# comment formater un mac os 9??



## ben3486 (14 Février 2003)

salut tout le monde

quelqu'un pourrait il m'aider pour formater le disque dur de mon mac?? en fait là j'ai mac os 9 et je vais installer la version jaguar.. mais comment dois je faire tout d'abord pour le formater...

j'ai lu qqpart qu'il fallait mettre le cd system et redémarrer en appuyant sur le 'c' et puis... ???

je suis aussi en réseau.. est ce que je dois désactiver l'apple talk???

un tout grand merci à celle ou celui qui pourra m'aider 

ben


----------



## melaure (14 Février 2003)

Oui en effet, il faut démarrer sur le CD système en appuyant sur C au boot. Ensuite le système se charge dans sa configuration de base (pas de réseau ou d'imprimante).

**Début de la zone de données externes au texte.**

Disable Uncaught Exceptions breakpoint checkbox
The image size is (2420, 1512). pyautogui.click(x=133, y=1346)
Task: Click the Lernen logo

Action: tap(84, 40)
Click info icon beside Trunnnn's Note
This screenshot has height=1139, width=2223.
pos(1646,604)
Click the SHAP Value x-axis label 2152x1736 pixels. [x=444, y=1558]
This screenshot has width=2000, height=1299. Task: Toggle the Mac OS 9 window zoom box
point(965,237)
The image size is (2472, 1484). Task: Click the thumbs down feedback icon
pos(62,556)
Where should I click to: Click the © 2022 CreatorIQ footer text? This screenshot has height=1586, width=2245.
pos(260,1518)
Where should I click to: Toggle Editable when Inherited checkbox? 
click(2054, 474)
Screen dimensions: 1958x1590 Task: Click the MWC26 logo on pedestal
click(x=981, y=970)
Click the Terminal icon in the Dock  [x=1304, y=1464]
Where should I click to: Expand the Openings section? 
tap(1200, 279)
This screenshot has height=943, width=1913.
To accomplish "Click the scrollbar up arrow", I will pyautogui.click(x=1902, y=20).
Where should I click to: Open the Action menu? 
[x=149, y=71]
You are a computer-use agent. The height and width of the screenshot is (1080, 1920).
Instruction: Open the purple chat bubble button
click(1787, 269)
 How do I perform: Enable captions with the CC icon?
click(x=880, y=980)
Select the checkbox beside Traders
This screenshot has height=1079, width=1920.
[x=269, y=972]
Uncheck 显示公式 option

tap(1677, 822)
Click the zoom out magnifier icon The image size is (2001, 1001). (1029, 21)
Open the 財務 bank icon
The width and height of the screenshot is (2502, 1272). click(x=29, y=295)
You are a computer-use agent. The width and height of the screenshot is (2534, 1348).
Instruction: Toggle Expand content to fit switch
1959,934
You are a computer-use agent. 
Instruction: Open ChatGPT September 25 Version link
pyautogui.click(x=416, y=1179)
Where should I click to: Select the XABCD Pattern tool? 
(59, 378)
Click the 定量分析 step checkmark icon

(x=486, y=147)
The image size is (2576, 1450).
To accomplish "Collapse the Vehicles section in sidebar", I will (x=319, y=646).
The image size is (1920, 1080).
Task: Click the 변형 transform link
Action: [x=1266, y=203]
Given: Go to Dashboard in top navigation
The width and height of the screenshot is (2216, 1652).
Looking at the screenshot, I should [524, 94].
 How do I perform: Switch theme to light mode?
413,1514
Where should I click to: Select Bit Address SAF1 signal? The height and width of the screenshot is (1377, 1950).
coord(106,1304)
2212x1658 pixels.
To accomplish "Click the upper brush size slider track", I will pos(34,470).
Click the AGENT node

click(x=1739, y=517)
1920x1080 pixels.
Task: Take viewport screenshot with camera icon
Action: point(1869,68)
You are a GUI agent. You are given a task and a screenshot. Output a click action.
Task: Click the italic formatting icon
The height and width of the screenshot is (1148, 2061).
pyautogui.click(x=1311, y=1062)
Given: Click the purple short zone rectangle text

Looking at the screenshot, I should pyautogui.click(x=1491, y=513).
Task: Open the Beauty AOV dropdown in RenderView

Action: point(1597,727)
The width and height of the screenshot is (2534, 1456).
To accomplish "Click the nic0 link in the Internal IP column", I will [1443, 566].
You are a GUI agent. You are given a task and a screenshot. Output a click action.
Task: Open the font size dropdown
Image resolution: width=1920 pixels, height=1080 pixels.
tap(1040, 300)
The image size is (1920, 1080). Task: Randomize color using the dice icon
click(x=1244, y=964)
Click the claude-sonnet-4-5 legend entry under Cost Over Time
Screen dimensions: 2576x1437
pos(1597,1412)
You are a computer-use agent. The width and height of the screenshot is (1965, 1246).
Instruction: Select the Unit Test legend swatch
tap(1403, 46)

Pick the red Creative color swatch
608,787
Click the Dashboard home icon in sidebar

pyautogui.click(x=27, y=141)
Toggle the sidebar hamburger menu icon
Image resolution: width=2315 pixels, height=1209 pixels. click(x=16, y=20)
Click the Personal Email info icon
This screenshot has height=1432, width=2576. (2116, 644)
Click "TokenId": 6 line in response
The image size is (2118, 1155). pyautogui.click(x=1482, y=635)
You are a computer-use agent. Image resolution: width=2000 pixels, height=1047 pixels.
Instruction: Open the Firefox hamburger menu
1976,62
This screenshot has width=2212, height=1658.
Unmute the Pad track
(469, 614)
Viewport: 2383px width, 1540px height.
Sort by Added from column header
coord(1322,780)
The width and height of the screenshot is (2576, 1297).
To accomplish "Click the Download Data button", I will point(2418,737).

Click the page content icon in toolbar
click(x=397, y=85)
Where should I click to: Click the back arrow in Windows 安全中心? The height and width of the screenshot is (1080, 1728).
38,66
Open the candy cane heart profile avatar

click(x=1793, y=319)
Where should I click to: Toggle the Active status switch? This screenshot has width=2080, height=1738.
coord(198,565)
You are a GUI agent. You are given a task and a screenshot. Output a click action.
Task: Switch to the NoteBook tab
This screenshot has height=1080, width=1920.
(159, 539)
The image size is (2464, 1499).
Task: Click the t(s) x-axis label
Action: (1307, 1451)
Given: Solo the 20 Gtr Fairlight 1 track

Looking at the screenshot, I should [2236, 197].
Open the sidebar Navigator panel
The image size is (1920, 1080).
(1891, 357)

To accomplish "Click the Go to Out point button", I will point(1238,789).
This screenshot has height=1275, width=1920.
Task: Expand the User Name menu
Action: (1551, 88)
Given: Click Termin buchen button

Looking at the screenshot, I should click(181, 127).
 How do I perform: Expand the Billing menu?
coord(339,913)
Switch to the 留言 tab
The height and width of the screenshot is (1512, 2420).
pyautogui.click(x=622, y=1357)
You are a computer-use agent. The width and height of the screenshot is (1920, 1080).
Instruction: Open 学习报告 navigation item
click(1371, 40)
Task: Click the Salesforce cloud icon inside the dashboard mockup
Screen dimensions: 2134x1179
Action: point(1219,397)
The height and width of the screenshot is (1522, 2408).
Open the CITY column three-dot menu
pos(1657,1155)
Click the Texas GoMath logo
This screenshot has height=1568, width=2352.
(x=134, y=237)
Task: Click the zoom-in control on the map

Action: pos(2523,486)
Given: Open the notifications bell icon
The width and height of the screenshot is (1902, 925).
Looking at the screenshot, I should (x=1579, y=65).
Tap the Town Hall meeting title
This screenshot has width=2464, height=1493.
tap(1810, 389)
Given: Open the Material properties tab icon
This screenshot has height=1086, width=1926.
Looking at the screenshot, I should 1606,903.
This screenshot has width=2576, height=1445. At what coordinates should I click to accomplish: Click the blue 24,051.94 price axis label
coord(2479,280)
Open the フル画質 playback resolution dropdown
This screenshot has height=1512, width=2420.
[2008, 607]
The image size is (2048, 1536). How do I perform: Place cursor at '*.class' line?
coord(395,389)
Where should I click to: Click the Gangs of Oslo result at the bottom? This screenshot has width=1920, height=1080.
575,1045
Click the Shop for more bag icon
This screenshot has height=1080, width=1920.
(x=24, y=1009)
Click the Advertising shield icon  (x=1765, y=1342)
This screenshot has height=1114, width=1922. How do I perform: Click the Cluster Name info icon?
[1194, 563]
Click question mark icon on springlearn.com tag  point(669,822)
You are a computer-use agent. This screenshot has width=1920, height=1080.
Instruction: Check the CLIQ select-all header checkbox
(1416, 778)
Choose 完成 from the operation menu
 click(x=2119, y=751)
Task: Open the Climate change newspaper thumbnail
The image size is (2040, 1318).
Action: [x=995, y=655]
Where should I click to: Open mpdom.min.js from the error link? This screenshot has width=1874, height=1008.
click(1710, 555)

Il te suffit ensuite de lancer l'outils disque dur du dossier Utilitaire et de formatter ton disque.

Ensuite tu reboot en éjectant ton CD OS 9 et en insérant celui d'OS X.


----------



## Zitoune (15 Février 2003)

On peut aussi formater avec le CD OS X...
&gt; Avant d'installer, il faut aller dans un des menus !


----------